Поездка должна была состояться в сентябре. Каникулы я провел с отцом в шахтерской кассе выплат. Не знаю, сам ли отец нашел работу или кто-то предложил ему ее, но каждый день на рассвете я вставал и полусонный с отцом тащился к автобусу, полному веселых, шутящих шахтеров, и мы все вместе ехали к находившейся в нескольких километрах от Нуаян шахте. Шахтеры спускались вниз, а мы шли в контору. Что-то мы с отцом заработали на дорогу, правда я сомневаюсь, что от нашей работы была какая-то польза: мы оба часами считали длинные столбцы чисел в бухгалтерских книгах, но суммы никогда не сходились. Мы начинали снова, и каждый раз выходило что-то иное. По ночам эти подсчеты и суммы преследовали меня. Французские бухгалтеры моментально, водя вниз-вверх пальцем в книге, производили подсчеты и не ошибались, они также очень хорошо знали, насколько жалкими были результаты наших усилий. Может быть, это была менее оскорбительная форма помощи для уезжавшего польского учителя?

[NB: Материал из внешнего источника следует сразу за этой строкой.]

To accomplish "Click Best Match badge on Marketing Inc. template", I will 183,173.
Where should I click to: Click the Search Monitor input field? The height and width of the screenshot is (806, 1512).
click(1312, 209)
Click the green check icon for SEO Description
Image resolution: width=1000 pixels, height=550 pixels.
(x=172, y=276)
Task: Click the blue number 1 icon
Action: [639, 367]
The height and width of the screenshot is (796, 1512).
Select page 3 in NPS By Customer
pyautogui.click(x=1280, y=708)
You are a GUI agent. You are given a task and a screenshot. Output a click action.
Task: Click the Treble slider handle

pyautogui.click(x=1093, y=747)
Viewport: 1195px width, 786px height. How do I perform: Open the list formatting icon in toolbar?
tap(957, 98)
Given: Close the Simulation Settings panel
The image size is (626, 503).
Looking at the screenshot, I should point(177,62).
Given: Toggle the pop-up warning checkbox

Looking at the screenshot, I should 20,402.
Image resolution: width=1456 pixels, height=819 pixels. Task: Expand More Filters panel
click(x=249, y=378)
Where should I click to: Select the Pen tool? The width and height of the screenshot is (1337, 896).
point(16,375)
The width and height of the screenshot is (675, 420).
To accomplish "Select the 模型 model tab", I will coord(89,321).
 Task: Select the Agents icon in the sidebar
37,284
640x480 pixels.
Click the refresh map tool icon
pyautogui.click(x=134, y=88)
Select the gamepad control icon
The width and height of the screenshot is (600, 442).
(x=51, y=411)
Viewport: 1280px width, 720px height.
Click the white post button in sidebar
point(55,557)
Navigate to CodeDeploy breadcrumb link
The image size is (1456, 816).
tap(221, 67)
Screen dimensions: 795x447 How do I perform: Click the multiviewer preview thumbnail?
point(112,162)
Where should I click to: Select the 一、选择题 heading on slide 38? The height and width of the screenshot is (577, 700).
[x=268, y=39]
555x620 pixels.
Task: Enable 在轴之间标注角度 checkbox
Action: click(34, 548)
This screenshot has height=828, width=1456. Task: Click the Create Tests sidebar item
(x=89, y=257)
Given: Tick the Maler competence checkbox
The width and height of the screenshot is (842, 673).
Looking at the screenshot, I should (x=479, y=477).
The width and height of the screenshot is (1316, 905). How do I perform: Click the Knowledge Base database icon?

Наконец наступил долгожданный день. Из какого-то дальнего уголка Франции приехал попрощаться дядя Юзек. Мои родители все еще что-то упаковывали, дядя Юзек, прекрасно зная, что его старший брат – прирожденный абстинент – не только не держит крепких напитков в доме, но что у него не найти и капли вина, предложил мне прогуляться по городу. Под городом имелся в виду кафе-ресторан, где я недавно продемонстрировал свое мастерство официанта. Мой дебют дегустатора белых вин закончился плачевно; я пришел на голодный желудок, а дядя Юзек щедро заказывал бокал за бокалом… Последствия можно себе представить.
За зданием вокзала нас ждал поезд – товарный поезд, очень длинный (на поворотах не было видно ни паровоза, ни последнего вагона). Длинный потому, что он должен был везти имущество многих польских фермеров: рабочие инструменты, всевозможные машины, крупный рогатый скот, мебель… Нас как-то подвезли к нему. Затем с помощью дяди Юзека мы внесли в вагон наш скарб, который мы без труда поместили в одном из углов. Наш багаж был поводом для многих шуток. «Ну, видишь, Леон, – говорил дядя Юзек, – ты читаешь и читаешь всю свою жизнь, учишься и учишься, и ничего с этого не имеешь. Я не учился и тоже ничего не имею». Золотые слова.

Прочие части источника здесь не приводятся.